J’ai indiqué en mai 2005 que le volet parisien de l’affaire parisien de l’affaire Pouillot était clos et que la Cour d’Appel de Paris, infirmant, en partie, le jugement de première instance, m’avait condamné à lui verser cinq cents euros pour avoir commis une « imprudence dans l’expression ». La cour indique cependant dans les attendus de l’arrêt que « les explications du général SCHMITT qui affirme avoir acquis, à la certitude qu’Henri POUILLOT ne disait pas la vérité sont tout à fait crédibles ».

 En première instance, le Tribunal correctionnel de Paris avait déjà précisé que, s’agissant de Monsieur POUILLOT, l’emploi du mot criminel n’était pas démesuré. Mme BEAUGE et Mr BERNARD, journalistes du Monde écriront néanmoins dans l’édition du 19 mars 2005, vous noterez la date, que j’avais été condamné pour avoir traité Mr POUILLOT de menteur et de criminel. Les attendus des documents judiciaires ne doivent pas faire partie de leurs lectures.

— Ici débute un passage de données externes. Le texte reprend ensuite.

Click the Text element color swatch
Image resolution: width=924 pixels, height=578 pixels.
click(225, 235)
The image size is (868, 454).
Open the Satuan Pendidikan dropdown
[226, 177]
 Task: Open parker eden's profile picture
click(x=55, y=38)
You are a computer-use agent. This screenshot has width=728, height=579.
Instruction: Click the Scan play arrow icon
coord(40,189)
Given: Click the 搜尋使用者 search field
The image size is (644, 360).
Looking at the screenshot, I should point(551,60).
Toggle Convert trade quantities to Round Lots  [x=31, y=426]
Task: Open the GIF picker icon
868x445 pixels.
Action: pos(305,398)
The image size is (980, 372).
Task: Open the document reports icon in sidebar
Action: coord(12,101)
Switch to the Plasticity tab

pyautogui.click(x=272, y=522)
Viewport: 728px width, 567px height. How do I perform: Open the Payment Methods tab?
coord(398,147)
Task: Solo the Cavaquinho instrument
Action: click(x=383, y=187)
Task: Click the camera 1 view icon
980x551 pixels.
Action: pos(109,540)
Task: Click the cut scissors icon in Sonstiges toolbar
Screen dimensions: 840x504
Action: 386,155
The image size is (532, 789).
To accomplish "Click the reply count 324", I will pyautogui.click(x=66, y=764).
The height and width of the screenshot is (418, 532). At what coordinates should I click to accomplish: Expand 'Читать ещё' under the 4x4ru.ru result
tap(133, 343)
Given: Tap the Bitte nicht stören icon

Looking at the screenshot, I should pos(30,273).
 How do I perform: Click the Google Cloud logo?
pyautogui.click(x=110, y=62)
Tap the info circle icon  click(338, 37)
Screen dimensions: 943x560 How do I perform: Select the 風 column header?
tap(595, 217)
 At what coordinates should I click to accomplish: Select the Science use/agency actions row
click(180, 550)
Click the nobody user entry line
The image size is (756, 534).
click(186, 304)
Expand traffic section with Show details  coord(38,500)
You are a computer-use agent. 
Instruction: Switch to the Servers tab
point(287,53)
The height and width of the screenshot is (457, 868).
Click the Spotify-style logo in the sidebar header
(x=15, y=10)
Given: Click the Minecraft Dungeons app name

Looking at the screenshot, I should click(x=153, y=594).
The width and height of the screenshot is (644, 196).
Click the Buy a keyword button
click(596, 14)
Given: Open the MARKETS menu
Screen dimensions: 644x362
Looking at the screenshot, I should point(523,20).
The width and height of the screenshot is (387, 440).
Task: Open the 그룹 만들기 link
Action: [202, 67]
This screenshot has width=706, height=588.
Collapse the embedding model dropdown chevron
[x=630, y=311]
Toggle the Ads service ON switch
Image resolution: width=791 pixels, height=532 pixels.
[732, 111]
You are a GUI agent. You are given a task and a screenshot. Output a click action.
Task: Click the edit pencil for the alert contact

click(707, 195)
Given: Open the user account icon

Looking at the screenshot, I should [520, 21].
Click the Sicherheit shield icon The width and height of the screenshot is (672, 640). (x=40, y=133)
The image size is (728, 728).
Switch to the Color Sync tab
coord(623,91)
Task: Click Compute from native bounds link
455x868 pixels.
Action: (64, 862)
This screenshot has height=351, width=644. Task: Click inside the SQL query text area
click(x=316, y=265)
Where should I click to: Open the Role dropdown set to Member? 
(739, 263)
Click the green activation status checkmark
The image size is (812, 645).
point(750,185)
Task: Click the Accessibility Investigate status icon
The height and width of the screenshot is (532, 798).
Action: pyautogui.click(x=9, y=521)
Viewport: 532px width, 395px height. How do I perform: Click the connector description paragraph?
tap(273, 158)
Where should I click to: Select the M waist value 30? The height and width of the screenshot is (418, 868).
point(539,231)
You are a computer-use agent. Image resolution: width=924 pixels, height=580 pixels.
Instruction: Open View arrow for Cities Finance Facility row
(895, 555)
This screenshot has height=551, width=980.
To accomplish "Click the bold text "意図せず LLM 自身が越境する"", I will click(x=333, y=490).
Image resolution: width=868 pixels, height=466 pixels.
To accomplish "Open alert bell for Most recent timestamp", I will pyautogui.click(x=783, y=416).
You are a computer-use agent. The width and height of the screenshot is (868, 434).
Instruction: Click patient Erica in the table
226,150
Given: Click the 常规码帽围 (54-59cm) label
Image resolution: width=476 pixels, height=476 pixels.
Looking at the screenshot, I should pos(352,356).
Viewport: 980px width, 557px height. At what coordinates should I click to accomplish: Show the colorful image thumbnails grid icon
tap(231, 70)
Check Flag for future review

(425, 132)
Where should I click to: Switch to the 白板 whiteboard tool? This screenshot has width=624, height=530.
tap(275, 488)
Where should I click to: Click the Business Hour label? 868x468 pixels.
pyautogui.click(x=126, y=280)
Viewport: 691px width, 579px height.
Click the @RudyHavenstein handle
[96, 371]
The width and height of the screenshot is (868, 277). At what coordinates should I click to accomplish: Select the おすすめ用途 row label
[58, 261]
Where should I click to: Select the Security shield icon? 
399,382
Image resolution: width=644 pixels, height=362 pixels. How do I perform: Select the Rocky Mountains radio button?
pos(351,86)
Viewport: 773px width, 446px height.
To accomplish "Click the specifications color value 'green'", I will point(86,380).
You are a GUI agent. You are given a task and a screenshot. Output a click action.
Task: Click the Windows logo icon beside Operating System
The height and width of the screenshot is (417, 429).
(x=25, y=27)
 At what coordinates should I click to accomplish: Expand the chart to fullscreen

De mon côté, avec le concours du Ministère de la Défense, j’ai poursuivi pour diffamation Mr POUILLOT devant le Tribunal correctionnel de Marseille qui l’a condamné à me verser 1500 euros et à payer 500 euros d’amende, jugement confirmé par un arrêt de la cour d’Appel d’Aix en Provence. Les 1500 euros ont été virés à l’entraide parachutiste. L’affaire est terminée.

Beaucoup plus important, était le procès qui m’opposait à Mme IGHILAHRIZ.

Je rappelle que Mme IGHILAHRIZ dans un entretien avec Florence BEAUGE paru dans le Monde en juin 2000 et dans un livre publié un an après, prétend qu’après son arrestation à Chebli, le 29
septembre 1957, elle a été torturée par le capitaine GRAZIANI durant pratiquement tout l’automne et après trois semaines en présence soit du Général MASSU soit du Colonel BIGEARD.

Malgré l’avis du Ministère public qui estimait que mon livre « Alger été 1957 une victoire sur le terrorisme » constituait une enquête sérieuse voire minutieuse et tout en écrivant dans les attendus du jugement que je pouvais « mettre en doute » les déclarations de mon
adversaire, le Tribunal correctionnel de Paris m’a refusé le bénéfice de la bonne foi et m’a condamné à verser un euro de dommage et intérêts à mon adversaire.

J’ai fait appel de ce jugement, j’ai retrouvé Mme IGHILAHRIZ le 8 septembre 2005 devant la Cour d’Appel de Paris qui prononça le 3 novembre 2005 un arrêt où l’on peut lire : « Considérant qu’il est compréhensible que les auteurs de la guerre d’Algérie, de l’un et de l’autre camp, quel qu’ait été ensuite leur parcours personnel, s’expriment avec virulence, soit pour accuser, soit pour défendre l’honneur de compagnons d’armes ; que pour l’ensemble de ces motifs ; la Cour, infirmant le jugement déféré, accordera à Maurice SCHMITT le
bénéfice de la bonne foi ». « Dit que le prévenu n’a pas commis de faute fondée sur le délit de diffamation publique envers un particulier ».
Mme IGHILAHRIZ s’est pourvue en cassation. Son pourvoi a été rejeté le 9 janvier 2007.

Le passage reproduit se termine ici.